■ DIRECTIONS FOR THIS TASK ■
Repeat everything from the line containing "How do I perform: Point to the number" down to the line containing "coord(684,1883)", including both of those lines.

Stored data entries

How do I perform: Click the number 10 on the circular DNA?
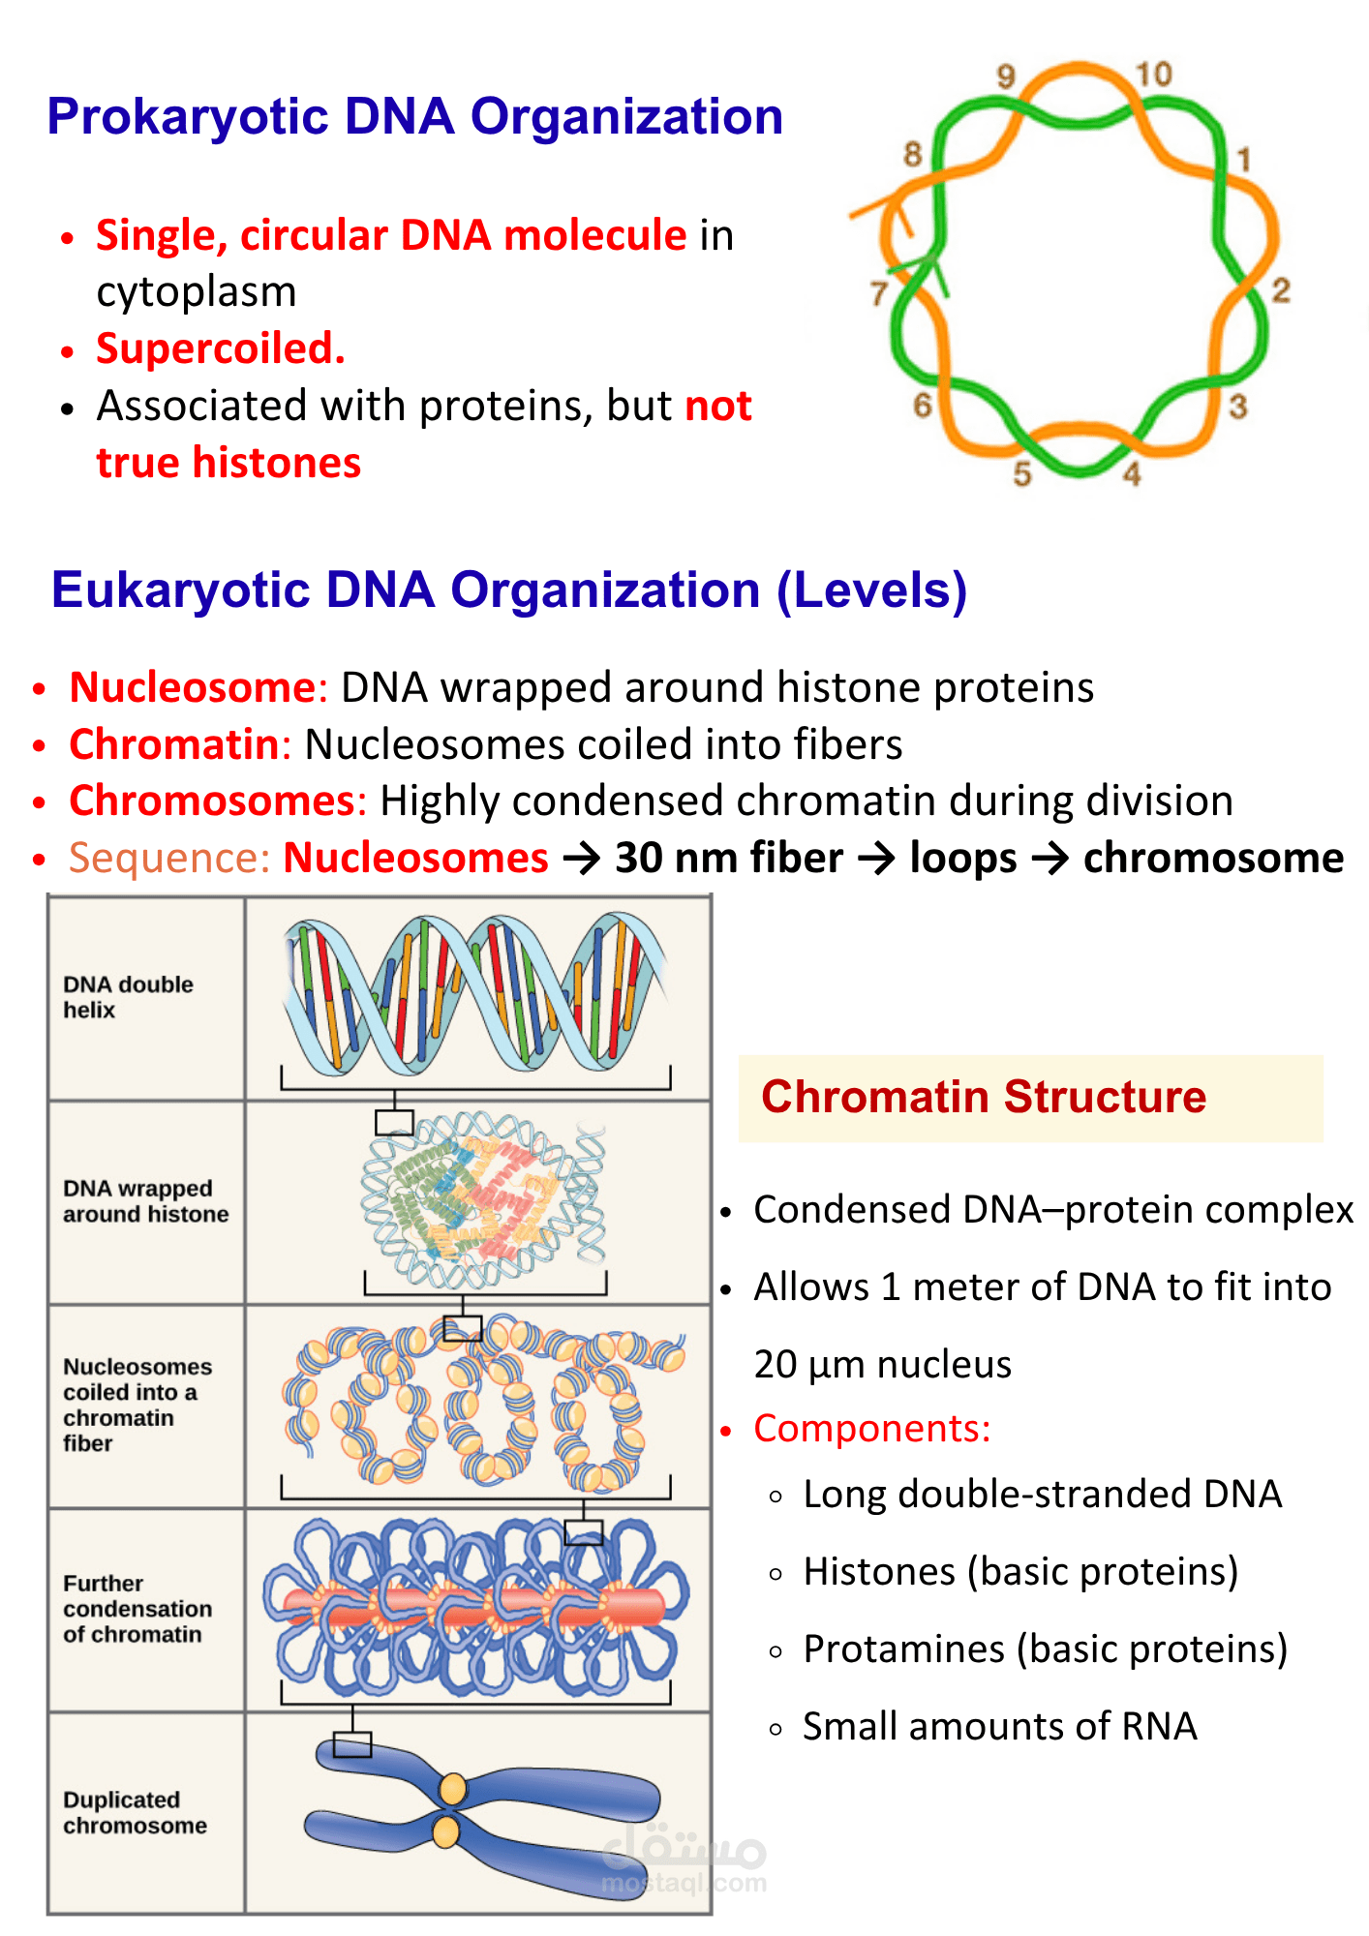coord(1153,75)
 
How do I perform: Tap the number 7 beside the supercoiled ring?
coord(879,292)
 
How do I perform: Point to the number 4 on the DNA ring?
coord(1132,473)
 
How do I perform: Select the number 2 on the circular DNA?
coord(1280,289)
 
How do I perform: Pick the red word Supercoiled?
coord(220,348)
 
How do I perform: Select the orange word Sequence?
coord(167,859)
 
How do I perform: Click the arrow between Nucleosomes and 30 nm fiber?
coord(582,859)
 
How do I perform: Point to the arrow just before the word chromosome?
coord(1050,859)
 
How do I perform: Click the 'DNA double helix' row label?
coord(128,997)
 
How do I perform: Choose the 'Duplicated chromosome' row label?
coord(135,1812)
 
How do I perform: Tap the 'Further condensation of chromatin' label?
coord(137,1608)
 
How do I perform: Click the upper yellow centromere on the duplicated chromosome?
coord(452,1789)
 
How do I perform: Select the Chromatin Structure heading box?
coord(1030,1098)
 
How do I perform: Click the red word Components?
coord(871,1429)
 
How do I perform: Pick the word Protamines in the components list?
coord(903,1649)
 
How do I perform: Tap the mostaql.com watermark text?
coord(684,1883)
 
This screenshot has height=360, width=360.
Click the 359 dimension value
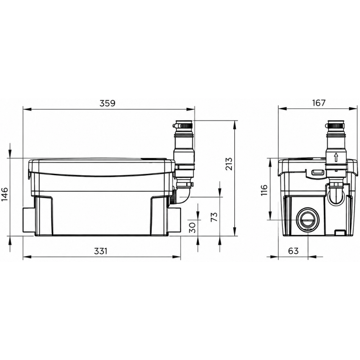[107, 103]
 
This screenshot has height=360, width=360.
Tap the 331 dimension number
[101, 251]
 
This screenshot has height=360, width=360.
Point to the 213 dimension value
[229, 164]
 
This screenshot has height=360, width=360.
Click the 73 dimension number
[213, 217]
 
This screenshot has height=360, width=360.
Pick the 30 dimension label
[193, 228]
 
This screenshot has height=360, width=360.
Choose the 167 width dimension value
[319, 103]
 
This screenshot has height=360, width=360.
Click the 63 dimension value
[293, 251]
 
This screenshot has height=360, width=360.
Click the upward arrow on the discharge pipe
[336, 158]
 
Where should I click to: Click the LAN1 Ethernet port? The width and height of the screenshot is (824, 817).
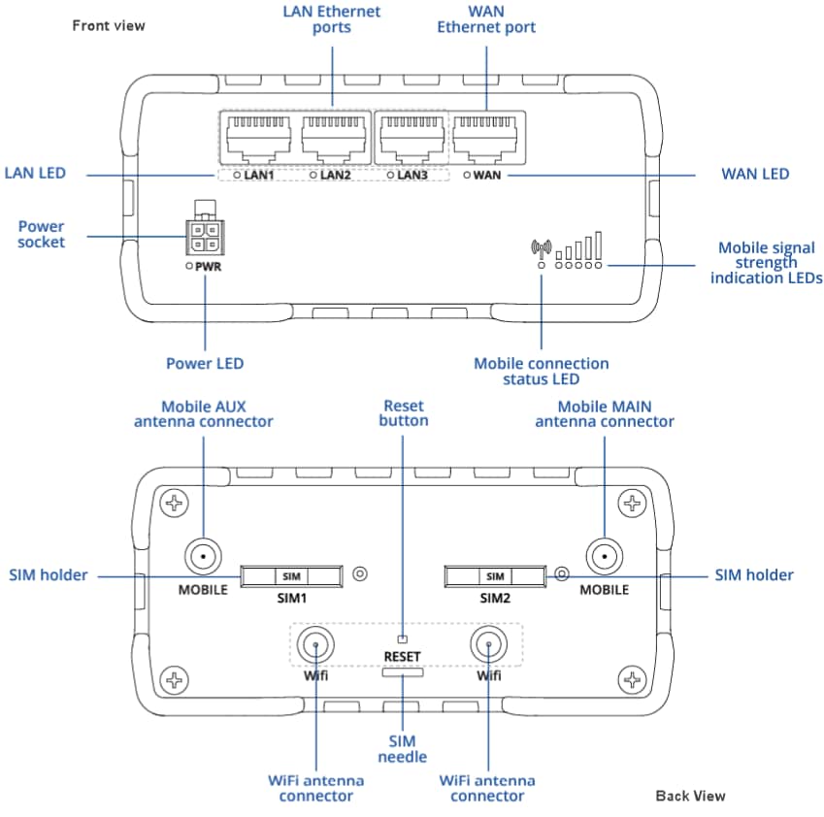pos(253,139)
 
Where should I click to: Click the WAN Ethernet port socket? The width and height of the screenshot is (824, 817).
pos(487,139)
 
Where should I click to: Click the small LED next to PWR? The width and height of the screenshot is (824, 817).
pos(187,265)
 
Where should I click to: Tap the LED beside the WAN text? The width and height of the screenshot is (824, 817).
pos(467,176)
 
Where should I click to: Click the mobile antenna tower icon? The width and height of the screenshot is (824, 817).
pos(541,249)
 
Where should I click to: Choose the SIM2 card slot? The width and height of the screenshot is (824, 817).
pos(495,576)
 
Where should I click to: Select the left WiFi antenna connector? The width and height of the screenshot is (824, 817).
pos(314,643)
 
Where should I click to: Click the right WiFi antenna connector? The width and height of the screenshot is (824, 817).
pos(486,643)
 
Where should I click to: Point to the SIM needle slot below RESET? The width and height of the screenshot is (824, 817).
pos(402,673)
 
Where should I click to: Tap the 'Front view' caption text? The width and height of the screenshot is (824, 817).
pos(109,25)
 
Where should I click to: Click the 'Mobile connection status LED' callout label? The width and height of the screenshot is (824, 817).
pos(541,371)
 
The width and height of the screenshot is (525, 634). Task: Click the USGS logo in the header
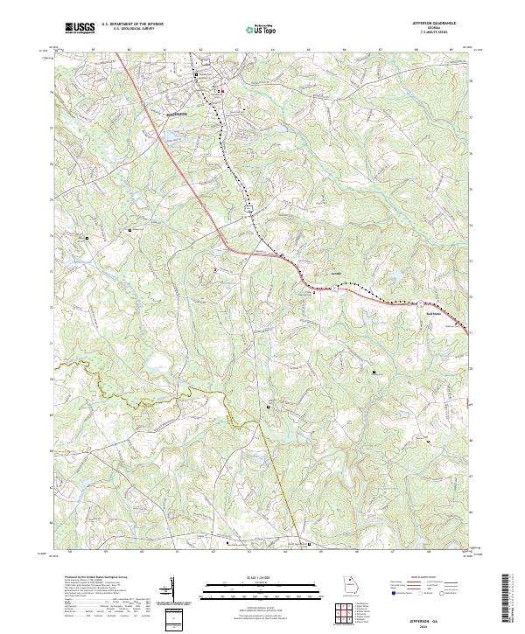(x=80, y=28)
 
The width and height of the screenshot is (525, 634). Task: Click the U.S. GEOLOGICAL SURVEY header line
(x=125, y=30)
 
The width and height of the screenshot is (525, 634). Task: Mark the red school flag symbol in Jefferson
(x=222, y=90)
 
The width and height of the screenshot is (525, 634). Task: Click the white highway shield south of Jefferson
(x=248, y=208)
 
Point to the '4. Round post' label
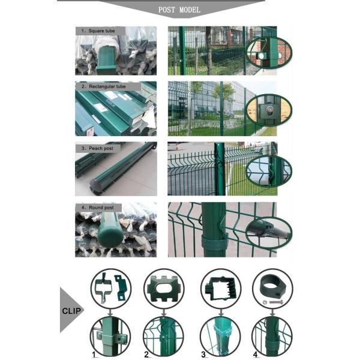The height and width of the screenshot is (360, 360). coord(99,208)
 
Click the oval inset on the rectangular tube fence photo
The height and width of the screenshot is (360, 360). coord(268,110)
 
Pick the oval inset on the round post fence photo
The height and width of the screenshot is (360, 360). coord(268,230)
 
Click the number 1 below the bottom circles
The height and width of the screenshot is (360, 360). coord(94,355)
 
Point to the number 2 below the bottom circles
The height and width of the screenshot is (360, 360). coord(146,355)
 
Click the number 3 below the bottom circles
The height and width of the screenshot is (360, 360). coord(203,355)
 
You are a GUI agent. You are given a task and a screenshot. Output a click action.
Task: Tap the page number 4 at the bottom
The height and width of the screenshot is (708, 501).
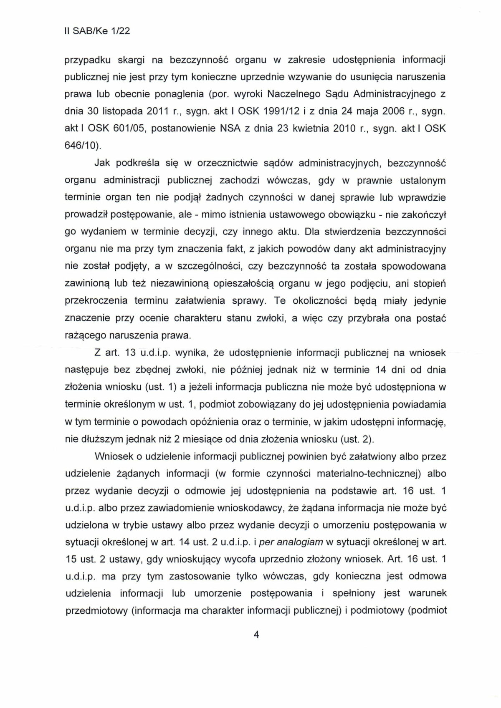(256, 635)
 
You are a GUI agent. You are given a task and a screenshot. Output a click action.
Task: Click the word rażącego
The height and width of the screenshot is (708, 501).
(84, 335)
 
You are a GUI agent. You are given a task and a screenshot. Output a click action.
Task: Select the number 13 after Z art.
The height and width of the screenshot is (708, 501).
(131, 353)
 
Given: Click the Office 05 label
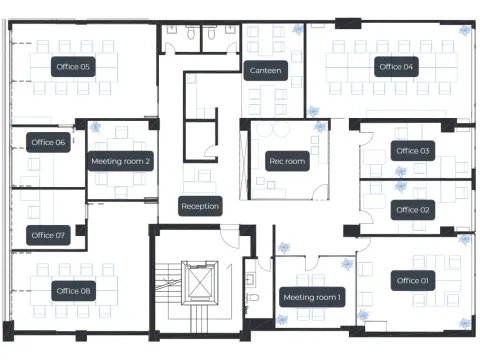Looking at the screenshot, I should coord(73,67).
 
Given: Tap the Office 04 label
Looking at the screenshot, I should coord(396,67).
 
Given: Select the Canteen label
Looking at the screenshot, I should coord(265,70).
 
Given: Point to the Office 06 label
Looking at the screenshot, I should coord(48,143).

■ ANSWER TO THE PROBLEM ■
How do I perform: Point to the number 4 on the DNA ring?
coord(1132,473)
 
How do I perform: Select the number 2 on the circular DNA?
coord(1280,289)
 
How do I perform: Pick the red word Supercoiled?
coord(220,348)
 
How do I perform: Select the orange word Sequence?
coord(167,859)
 
How do I perform: Click the arrow between Nucleosomes and 30 nm fiber?
coord(582,859)
 
How do I perform: Point to the arrow just before the word chromosome?
coord(1050,859)
 
How do I perform: Click the 'DNA double helix' row label?
coord(128,997)
 
How do I perform: Choose the 'Duplicated chromosome' row label?
coord(135,1812)
 
How do I perform: Tap the 'Further condensation of chromatin' label?
coord(137,1608)
 
How do I perform: Click the upper yellow centromere on the duplicated chromosome?
coord(452,1789)
 
How do I perform: Select the Chromatin Structure heading box?
coord(1030,1098)
 
How do I perform: Click the red word Components?
coord(871,1429)
 
How do I perform: Pick the word Protamines in the components list?
coord(903,1649)
 
How do I perform: Tap the mostaql.com watermark text?
coord(684,1883)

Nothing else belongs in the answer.